At times it felt as if Leadbeater was trying to go beyond party politics, implying her loyalty was primarily to the constituency where she had spent all her life, rather than any political machine or leader. And yet, for the svengalis of SW1, it was meant to be Starmer’s star quality that pulled Labour’s tattered ‘brand’ out of the mire, with a credible leader at Westminster more important than activists in their communities who listen. This was trialled in Hartlepool – with an identikit candidate thrown in to boot – and the difference with last week was stark. If Starmer and his retinue learn that lesson he may last longer than expected.

The bigger picture.

Although it was ostensibly a victory, last week’s outcome obscured inarguable decline. Before Thursday the Tories already enjoyed a majority of 80 seats, making further gains relatively unimportant to them. Yet the Batley and Spen result suggests Labour may lose yet more seats at the next general election, with their share of the vote falling in the constituency by 7.5% compared to 2019 and 20% on 2017. In the event of a national swing of 2.9% to the Tories – the percentage change seen in Batley and Spen – Boris Johnson’s majority would be close to 130.

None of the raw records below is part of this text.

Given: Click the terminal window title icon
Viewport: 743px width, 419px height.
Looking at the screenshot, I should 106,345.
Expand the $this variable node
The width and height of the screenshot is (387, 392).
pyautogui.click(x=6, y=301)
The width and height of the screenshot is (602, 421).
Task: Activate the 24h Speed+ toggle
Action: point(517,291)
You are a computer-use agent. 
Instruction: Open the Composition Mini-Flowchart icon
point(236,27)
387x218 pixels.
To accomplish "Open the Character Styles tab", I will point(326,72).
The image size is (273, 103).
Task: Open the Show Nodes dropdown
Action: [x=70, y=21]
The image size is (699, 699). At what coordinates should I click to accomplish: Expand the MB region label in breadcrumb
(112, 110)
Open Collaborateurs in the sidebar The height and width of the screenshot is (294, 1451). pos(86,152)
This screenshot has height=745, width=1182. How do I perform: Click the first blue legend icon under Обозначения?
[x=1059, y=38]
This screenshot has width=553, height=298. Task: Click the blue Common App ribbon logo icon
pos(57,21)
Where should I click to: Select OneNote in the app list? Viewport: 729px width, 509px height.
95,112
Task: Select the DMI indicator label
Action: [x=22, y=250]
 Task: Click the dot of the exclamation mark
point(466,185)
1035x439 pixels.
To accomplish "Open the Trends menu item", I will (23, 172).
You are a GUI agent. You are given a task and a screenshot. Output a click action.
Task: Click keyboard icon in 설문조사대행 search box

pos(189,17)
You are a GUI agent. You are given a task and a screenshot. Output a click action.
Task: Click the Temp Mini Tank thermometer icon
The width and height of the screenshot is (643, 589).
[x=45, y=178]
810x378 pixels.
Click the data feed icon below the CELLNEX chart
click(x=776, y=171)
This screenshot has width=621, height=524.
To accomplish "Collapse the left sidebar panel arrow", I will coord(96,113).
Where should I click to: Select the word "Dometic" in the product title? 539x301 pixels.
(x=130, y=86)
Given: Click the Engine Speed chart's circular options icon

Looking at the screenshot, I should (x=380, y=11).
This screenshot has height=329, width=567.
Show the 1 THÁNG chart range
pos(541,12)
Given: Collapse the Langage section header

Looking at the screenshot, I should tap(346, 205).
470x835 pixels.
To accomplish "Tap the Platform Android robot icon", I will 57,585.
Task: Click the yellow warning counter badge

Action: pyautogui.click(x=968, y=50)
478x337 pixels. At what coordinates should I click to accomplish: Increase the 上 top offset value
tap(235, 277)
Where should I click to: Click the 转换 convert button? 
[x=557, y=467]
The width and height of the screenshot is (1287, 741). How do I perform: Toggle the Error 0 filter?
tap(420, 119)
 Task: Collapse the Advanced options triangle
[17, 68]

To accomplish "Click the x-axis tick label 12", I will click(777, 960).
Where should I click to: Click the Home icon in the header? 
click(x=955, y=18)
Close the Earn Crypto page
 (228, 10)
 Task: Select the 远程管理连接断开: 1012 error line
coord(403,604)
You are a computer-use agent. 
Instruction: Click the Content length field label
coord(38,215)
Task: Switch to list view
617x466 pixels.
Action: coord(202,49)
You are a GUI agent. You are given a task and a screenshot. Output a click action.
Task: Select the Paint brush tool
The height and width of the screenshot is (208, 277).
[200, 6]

While, of course, Galloway won’t be running everywhere, and the demographic complexion of the seat is important, when placed alongside other elections this year it’s wrong to label Batley and Spen as merely an outlier. Labour would likely have lost if the Greens had stood a candidate, for instance, illustrating how it remains vulnerable on both its left and right, something confirmed by results in Lincolnshire, Enfield and Islington. As pollster James Johnson noted, Tory gains in Copeland and Hartlepool aside, the 2.9% swing away from Labour was the biggest swing towards a governing party in 39 years. In other words, if victory in West Yorkshire doesn’t lead to extended reflection and change, it will be pyrrhic. 

The idea that Starmer was anything other than a liability in Batley and Spen also fails to add up. One poll put his net favourability in the seat at -32, leaving him 37 points behind Johnson as the preferred prime minister. Much like the party under Jeremy Corbyn in Stoke Central and Peterborough, this was a byelection where a strong canvassing operation made up for an unpopular national leader. To ever form a government, Labour will need both.

Kim Leadbeater won in spite of the Starmer ‘brand’, not because of it – a far cry from the Keir-centric approach touted by Westminster pundits. Instead, she prevailed through a mix of localist populism and anti-party politics – even as MP her Twitter bio doesn’t include the word Labour. If Starmer ever does become prime minister, a remote prospect but not impossible, it’ll be for very different reasons than his purported strengths a year ago. Running on “brand Keir” is destined to fail but for his supporters, on both the right and centre, the idea of winning without personality politics is unthinkable. The reason why is easy to understand, because the alternative requires generating a political programme – and the policies they prefer are widely disliked.

Aaron Bastani is a Novara Media contributing editor and co-founder.